His secretary rejected suggestions of grandeur. 'What's so grand about that? When the Archbishop of Canterbury came in April, he travelled in a helicopter'."

This is funny, but it is unfair, too. if you have a chauffeur at all, then driving back from banquets is one of the things you have him for. It's not even as if it would have saved money compared to the cost of a hotel room in London to leave the chauffeur to his own devices. None the less, the story has clearly grown wings, for the next day's Times carried a couple of paragraphs in its coverage of the Bridge report: "The review comes as concern grows at the cost of chauffeur-driven lifestyles and large staff enjoyed by some bishops. Critics among the clergy, whose annual stipends range from 12,800 to 14,500, are concerned that the disparities between their lifestyles and those of their bosses are divisive."

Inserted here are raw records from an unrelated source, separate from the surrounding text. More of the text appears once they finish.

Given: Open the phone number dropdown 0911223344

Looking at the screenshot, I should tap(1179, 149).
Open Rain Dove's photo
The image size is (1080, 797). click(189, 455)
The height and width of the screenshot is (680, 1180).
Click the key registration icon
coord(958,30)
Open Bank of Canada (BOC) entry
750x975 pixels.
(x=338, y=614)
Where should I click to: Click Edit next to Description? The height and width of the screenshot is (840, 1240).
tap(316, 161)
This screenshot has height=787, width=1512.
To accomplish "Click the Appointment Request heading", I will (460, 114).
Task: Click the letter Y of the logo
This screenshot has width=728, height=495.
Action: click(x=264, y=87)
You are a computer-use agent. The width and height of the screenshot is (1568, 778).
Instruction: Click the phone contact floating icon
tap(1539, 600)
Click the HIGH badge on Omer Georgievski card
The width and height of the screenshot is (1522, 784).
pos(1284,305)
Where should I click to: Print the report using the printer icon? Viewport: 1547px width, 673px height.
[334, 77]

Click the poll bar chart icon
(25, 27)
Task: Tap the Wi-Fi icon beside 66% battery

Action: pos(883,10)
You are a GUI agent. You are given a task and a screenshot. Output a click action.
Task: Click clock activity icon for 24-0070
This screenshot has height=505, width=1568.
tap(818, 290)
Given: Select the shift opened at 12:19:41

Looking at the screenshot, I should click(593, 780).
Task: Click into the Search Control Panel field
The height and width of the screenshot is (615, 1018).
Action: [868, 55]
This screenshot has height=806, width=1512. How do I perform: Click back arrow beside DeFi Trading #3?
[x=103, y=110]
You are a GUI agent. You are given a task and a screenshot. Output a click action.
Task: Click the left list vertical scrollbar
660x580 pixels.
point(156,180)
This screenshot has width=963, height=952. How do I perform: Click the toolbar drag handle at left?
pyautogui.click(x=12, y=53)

The Times story on the Bridge report appeared on the morning that a press conference was held to launch it. Ruth seems to have been stung by the suggestion that her story broke the embargo on the report, so she published another story about it, saying pretty much the same thing, the following day. Still, having the story done twice in the Times might make up for the fact that none of the other papers covered the story at all.

Ruth, in fact, wrote all the broadsheets' religious coverage this week, not in the sense that I once wrote a story for a colleague on another paper so that we could get out of the hotel, but because no one else had anything. She even had the unenviable task of trying to find something in the report on the Toronto Blessing, which appeared to have been struck dumb by the Spirit, never a safe posture to adopt in front of Ms Gledhill." Toronto Blessing 'feared to be the work of Satan'" said the Times  headline.

But the most significant religious news of the week was concealed in a picture caption of Mother Teresa rising form her wheelchair to kiss the Pope during a Mass for Christian Unity on the Feast of St Peter and St Paul. Only in passing did the paper mention that the Orthodox had formally boycotted the ceremony in protest against Catholic missionary activity. That is not a joke.